U.S. charges founder of drug company bought by Teva in insider trading case
By Jonathan Stempel
NEW YORK, Aug 25 (Reuters) - U.S. prosecutors brought insider trading charges against the founder and former chief executive of Auspex Pharmaceuticals Inc, accusing him of providing illegal tips to friends and family as Teva Pharmaceutical Industries Ltd TEVA.TA prepared to buy his company in a $3.5 billion transaction.
Sepehr Sarshar was accused on Tuesday of misappropriating material nonpublic information from San Diego-based Auspex in early 2015 related to Teva's expected tender offer, and passing tips to his girlfriend, two other friends and a close relative.
The office of acting U.S. Attorney Audrey Strauss in Manhattan said the resulting trading in Nasdaq-listed Auspex generated more than $700,000 of illegal profit.
It also said Sarshar misled the Financial Industry Regulatory Authority, the industry's own watchdog, in its probe of suspect trading in Auspex, by concealing his ties to recipients of the tips.
Sarshar, 53, of Encinitas, California, was charged with securities fraud, wire fraud and fraud in connection with a tender offer.

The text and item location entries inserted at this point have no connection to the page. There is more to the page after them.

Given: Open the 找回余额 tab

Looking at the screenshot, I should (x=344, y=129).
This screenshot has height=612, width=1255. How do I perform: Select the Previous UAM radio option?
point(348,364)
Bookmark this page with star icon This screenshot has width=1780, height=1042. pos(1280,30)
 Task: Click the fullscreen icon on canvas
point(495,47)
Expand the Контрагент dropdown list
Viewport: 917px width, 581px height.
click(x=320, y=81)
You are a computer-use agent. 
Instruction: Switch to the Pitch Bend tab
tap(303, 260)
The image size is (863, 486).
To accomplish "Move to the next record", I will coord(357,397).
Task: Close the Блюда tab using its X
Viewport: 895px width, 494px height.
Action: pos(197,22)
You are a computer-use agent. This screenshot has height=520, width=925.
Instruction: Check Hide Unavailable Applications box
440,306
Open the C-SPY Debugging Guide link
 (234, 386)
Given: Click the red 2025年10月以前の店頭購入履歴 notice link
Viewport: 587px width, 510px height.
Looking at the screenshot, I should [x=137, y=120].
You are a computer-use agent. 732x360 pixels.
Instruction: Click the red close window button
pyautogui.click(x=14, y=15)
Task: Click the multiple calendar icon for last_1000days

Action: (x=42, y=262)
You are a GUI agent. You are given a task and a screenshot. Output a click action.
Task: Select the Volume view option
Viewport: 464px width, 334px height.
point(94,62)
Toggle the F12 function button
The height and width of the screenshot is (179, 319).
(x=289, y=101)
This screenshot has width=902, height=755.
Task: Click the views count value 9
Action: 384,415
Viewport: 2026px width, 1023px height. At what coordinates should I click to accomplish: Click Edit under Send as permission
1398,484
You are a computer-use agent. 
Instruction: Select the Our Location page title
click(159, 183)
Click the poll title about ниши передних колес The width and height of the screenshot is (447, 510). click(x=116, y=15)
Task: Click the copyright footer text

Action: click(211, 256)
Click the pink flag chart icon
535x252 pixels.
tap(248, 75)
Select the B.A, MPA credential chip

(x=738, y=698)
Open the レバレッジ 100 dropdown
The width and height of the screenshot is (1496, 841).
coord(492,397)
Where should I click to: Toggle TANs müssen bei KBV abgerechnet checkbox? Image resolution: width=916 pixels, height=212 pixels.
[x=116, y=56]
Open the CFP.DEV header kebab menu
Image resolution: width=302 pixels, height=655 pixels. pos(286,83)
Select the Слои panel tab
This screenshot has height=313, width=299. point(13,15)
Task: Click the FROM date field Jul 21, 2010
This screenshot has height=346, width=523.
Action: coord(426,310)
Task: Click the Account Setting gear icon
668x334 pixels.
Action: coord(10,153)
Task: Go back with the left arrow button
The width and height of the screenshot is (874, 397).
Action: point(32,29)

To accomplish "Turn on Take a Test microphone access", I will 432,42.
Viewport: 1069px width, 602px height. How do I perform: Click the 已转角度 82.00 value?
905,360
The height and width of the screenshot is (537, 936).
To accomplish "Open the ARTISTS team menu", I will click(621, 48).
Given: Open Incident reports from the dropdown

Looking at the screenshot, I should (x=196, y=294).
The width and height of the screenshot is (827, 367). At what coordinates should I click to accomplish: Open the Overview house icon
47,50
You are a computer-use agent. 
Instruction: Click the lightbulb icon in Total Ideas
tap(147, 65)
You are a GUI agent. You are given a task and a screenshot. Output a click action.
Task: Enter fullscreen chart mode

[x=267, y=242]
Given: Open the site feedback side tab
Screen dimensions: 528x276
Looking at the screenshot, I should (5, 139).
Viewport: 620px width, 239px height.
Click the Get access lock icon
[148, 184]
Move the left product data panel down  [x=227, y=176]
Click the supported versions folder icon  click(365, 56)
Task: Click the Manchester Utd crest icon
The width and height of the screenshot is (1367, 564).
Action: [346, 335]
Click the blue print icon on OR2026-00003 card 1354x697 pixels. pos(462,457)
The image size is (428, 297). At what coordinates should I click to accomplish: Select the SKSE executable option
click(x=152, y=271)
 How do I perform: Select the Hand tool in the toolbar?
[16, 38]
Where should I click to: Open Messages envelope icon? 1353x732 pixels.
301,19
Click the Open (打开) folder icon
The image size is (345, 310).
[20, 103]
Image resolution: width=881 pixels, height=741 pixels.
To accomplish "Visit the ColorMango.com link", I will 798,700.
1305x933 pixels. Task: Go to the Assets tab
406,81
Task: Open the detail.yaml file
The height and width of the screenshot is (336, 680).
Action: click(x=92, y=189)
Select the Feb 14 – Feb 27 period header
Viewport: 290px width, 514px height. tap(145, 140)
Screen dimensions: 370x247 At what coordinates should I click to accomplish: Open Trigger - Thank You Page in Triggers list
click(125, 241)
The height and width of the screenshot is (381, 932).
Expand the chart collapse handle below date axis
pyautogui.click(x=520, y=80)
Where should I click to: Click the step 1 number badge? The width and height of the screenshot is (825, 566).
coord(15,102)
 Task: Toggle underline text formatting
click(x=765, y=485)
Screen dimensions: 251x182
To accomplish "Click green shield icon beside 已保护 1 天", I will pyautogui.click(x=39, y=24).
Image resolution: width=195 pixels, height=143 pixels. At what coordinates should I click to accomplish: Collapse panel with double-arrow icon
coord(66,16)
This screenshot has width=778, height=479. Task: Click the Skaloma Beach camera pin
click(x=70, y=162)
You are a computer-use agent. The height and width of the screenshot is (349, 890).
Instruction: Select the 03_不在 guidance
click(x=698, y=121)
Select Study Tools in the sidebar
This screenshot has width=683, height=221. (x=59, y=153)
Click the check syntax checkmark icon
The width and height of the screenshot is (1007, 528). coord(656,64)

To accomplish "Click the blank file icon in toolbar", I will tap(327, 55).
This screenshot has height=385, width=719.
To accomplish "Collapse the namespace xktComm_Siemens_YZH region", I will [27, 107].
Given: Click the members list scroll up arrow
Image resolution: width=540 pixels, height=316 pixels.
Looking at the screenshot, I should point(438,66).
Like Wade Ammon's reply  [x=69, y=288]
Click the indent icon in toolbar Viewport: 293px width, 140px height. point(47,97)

The charges carry maximum prison terms of 25, 20 and 20 years, respectively. The U.S. Securities and Exchange Commission filed a related civil case against Sarshar.
Lawyers for Sarshar did not immediately respond to requests for comment. Teva was not charged or accused of wrongdoing.
"Time and time again we see where those privy to a company's inside information pass it on to family and friends," FBI Assistant Director William Sweeney said in a statement. "Upsetting the market balance in this way puts all investors at a disadvantage."
Teva agreed on March 30, 2015, to pay $101 per share in cash for Auspex, a 42% premium over its most recent closing share price. The Israeli drugmaker completed the acquisition five weeks later.
Auspex's main product aimed to treat chorea, a disorder characterized by abnormal involuntary movement and sometimes associated with Huntington's disease.
The criminal case is U.S. v. Sarshar, U.S. District Court, Southern District of New York, No. 20-mag-08898.